LIBERALISM AT ASPATRIA.

   A public meeting in connection with the Aspatria  Liberal Association was
held in the New Schools, Aspatria, on Tuesday night  last, to hear a lecture
on "The County Franchise, and Re-distribution of Seats,"  by Mr. Joseph HOWES,
of the National Reform Union. Mr. Thomas STEPHENSON, of  Aspatria presided.
Mr. HOWES, on rising, was received with applause. The  lecturer said that the
extension of the county franchise, with re-distribution  of seats, had been
alluded to by the Premier in the Midlothian campaign, and was  therefore
foreshadowed as a question which would have ere long to come to the  front, now that
it was in the domain of practical politics. It was beyond all  question most
unfair that a person residing on one side of the river or even a  stream, should
possess the privilege of the franchise, whereas his neighbour had  no vote
simply because he dwelt on the opposite side of the river.

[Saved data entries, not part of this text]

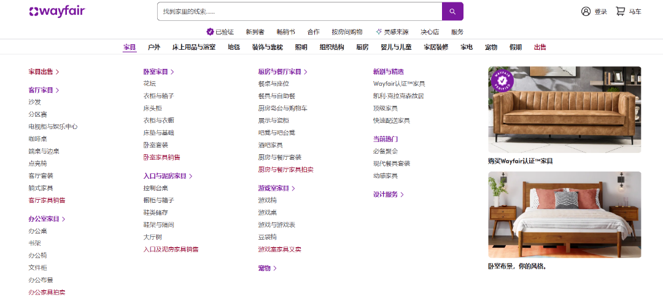Click the 已验证 verified badge icon
The image size is (663, 303).
[x=210, y=32]
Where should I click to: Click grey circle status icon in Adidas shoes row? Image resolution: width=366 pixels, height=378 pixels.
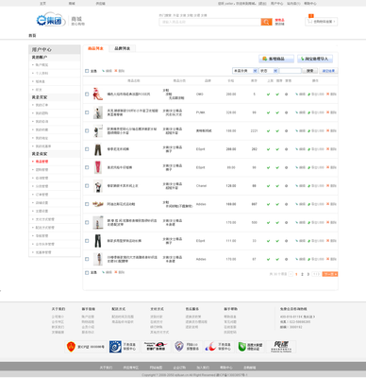[x=286, y=204]
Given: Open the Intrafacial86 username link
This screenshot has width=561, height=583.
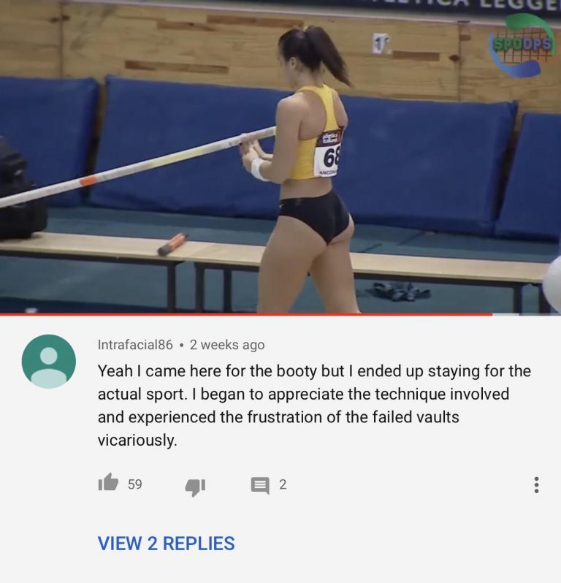Looking at the screenshot, I should (135, 345).
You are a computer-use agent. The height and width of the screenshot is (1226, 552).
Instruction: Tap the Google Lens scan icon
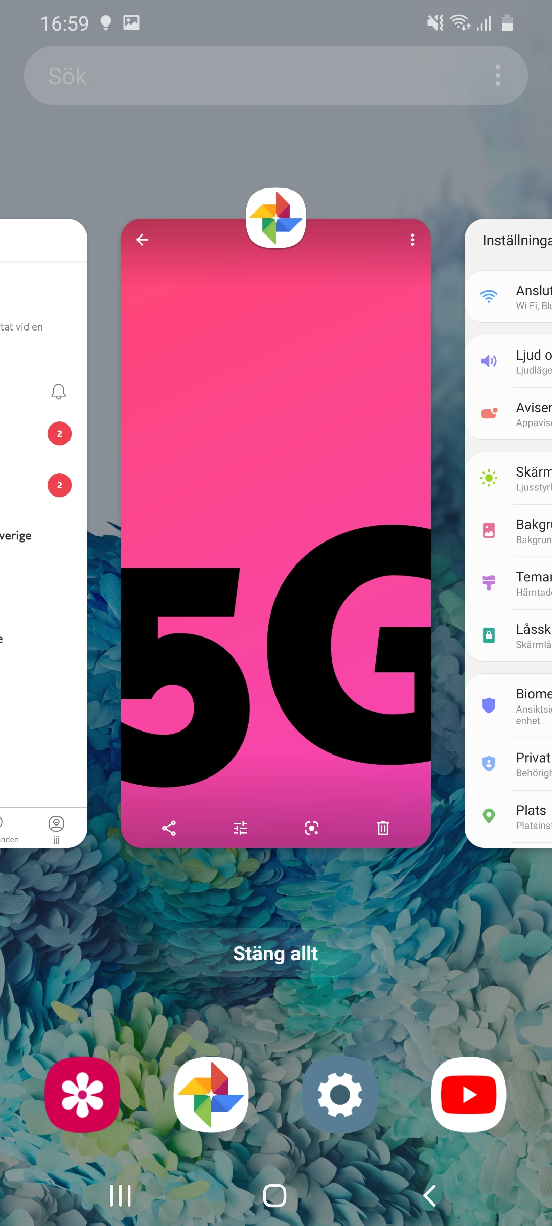point(312,828)
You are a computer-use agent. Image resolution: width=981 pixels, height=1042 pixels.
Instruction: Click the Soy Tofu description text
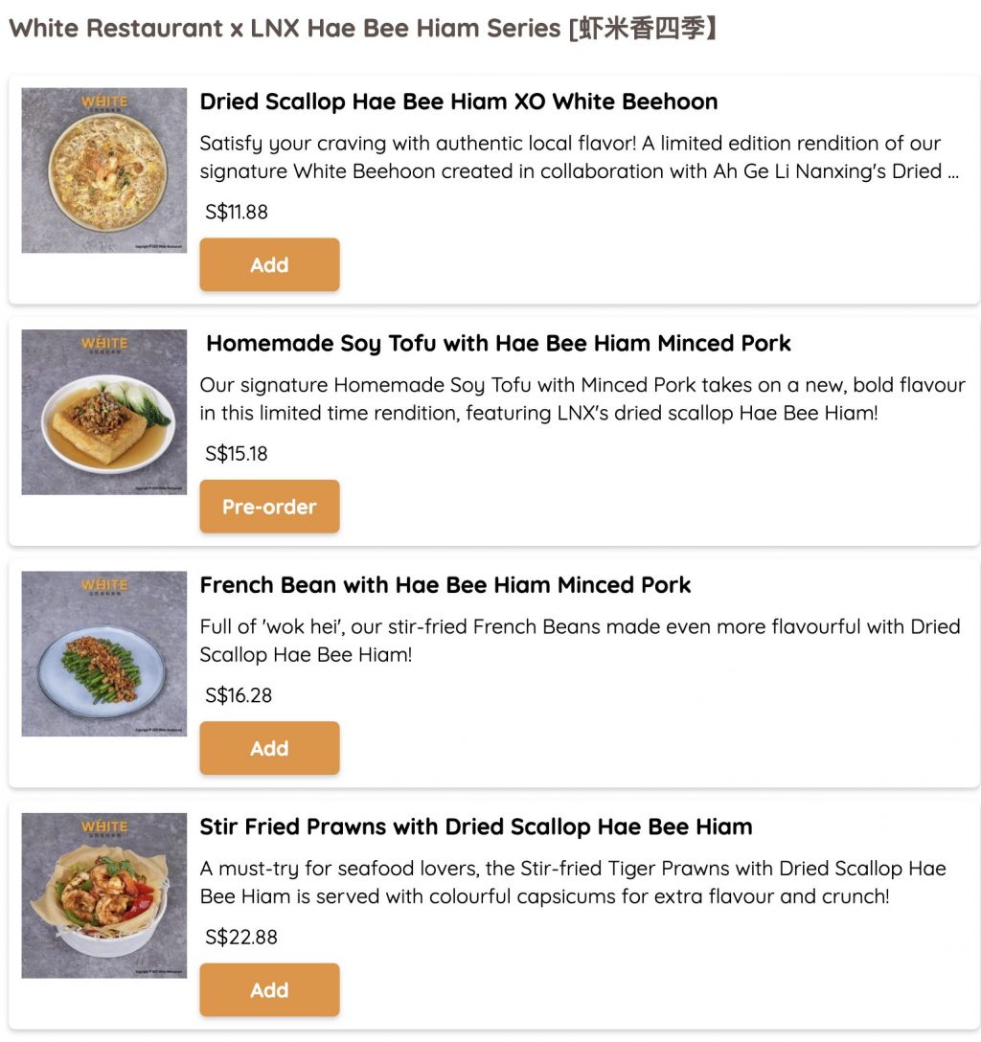click(x=582, y=399)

   The county franchise question would have been dealt  with ere now, but
"obstruction" blocked the way, and no legislation was possible  until it was
swept away by new rules. Even then extension of the county  franchise to
householders would only be an installment of what the working men  of Great Britain
demanded. Manhood suffrage would have to be conceded not as a  boon, but as a
right. Taxation without representation was neither more nor less  than tyranny.

   The lecturer entered into an elaborate and able  critique of past
legislation as compared with the present, dwelling eloquently  upon the anomalies of
our political institutions with reference to the franchise  and a
re-distribution of the seats. To ennoble a man with the franchise was to  begin his
political education, and when manhood suffrage was the law of the  land, he had no
fear whatever but that the people would select good, pure,  honest men to sit
as members of a reformed House of Commons, those would be  truly represntative
men, and exponents of the political views of their  constituents.

   The lecture occupied about an hour in delivery, and  was listened to with
marked interest throughout. Mr. BROCKBANK, of Heathfield,  proposed a vote of
thanks to Mr. HOWES, which was seconded by Mr. Joseph  CROTSHWAITE and passed
unanimously. Mr. HOWES, in responding, proposed that the  chairman should
receive a vote of thanks, which, having been duly seconded by  Mr. John GRAVES,
was passed. This closed the proceedings.